__USING THE INFORMATION__.
1) In the book review below, rewrite the paragraph beginning "History can be fickle" as a short list that keeps its main facts.
2) Answer these questions using the book review below.
(a) In what year did Rolf Hochhuth write his play about Pius XII?
(b) At which university does the author of The Myth of Hitler's Pope teach?
(c) What does the author argue is the bastion of Judaeo-Christian civilization?
3) Carry on the review of The Myth of Hitler's Pope below, starting after its last sentence.

__EXTRACT TO READ__.
··········
December 5, 2005


Wrongly accused? a review of The Myth of Hitler's Pope By Rabbi David G. Dalin (FRANCIS PHILLIPS, Jerusalem Post)

History can be fickle. Until 1963, Pope Pius XII was regarded as a defender, even a champion, of the Jews during the fascist period. Then, in 1963, Rolf Hochhuth, a German playwright, wrote Der Stellvertreter (The Deputy) - a play attacking Pius for his alleged "silence" while the Holocaust was taking place. Other writers followed suit, not least John Cornwell, to whose much-publicized book, Hitler's Pope, the title of this volume alludes.

The author of this book, an ordained rabbi, is a professor of history and political science at Ave Maria University, Florida. His book, which is robust, polemical and argumentative, deploys much documentation to show that the portrayal of the pope as a Nazi sympathizer and anti-Semite is at best grotesque, at worst deliberately false. Given the wealth of evidence he assembles, it seems strange that such a notion should ever have been taken seriously. Rabbi Dalin argues persuasively that it has been used by Western liberals to further their own hidden agenda: an attack on Judaeo-Christian civilization itself, and in particular on the bastion of this civilization, the Catholic Church. [...]

It is perverse how those who perpetuate the myth ignore the overwhelming documentation in Pius XII's favor by the very people he is supposed to have despised.
··········
__RAW DATA__.
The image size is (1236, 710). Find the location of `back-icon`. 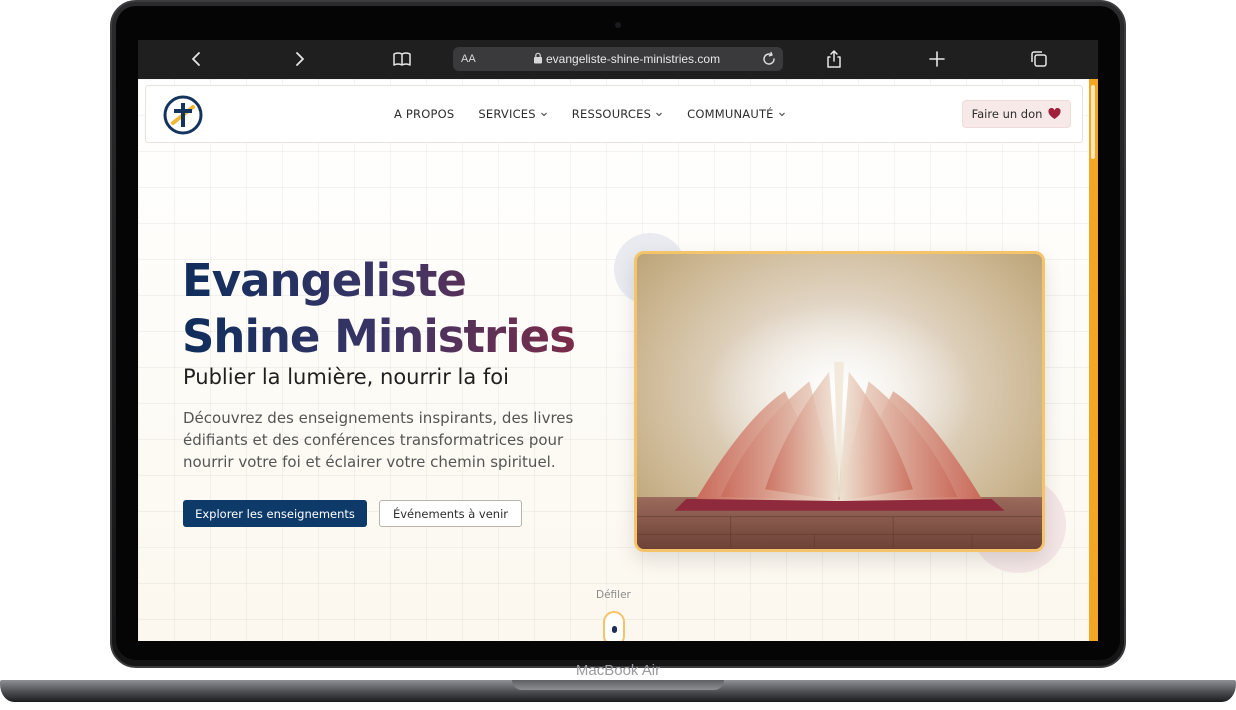

back-icon is located at coordinates (197, 59).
··········
__WRITTEN RESPONSES__.
1)
- Until 1963, Pope Pius XII was seen as a defender, even a champion, of the Jews during the fascist period.
- In 1963, German playwright Rolf Hochhuth wrote Der Stellvertreter (The Deputy), a play attacking Pius for his alleged "silence" during the Holocaust.
- Other writers followed, including John Cornwell, whose much-publicized book Hitler's Pope is alluded to in the title of the book under review.

2)
(a) 1963
(b) Ave Maria University, Florida
(c) The Catholic Church

3)
RABBI DALIN attempts to set the record straight. His best-known source is Three Popes and the Jews by the Jewish diplomat and historian Pinchas Lapide, which was published in 1967. Weighing all the evidence at his disposal, Lapide calculated that "Pius saved at least 700,000 but possibly 860,000 Jews from death" - more than all the other relief agencies put together. This enormous effort was achieved largely through the church's own religious houses in Italy, and through the papal nunciatures in other European countries such as Hungary and Bulgaria.

Both Archbishop Roncalli (later to become Pope John XXIII) and Archbishop Montini (later to become Pope Paul VI) were charged by Pius to do what they could to save Jewish lives. Theologian Henri de Lubac SJ was similarly directed, as were countless other priests and senior members of the church's hierarchy. Convents, monasteries and presbyteries all over Europe opened their doors to Jewish fugitives; more than 1,000 found asylum at the papal summer residence at Castel Gandolfo, and hundreds were hidden in the Vatican itself. It is estimated that more than 80 percent of Rome's Jews were saved by the intervention of the pope.

Albert Einstein paid tribute to Pius XII as early as 1940, saying that in Germany, "only the Catholic Church stood squarely across the path of Hitler's campaign for suppressing the truth." When Pius died in 1958 he was deeply mourned by the Jews. Golda Meir, then Israel's foreign minister, wrote to the Vatican: "When fearful martyrdom came to our people in the decade of Nazi terror, the voice of the pope was raised for the victims."

One telling detail is omitted from this well-researched book: after the war the chief rabbi of Rome, Israel Zolli, converted to Catholicism; in a personal tribute to Pius he took "Eugenio" as his baptismal name.

So how could the slur of Pius's "silence" ever gain the slightest credibility? Although the pope was not silent in his actions, in his directives to church personnel and in his communications with Allied diplomats, he deliberately refrained from making public statements attacking Hitler during the war. Was this silence culpable? His reason, heavily influenced by Jewish and diplomatic advice, was that not only would a public protest not help the Jews, but it would actually increase their persecution.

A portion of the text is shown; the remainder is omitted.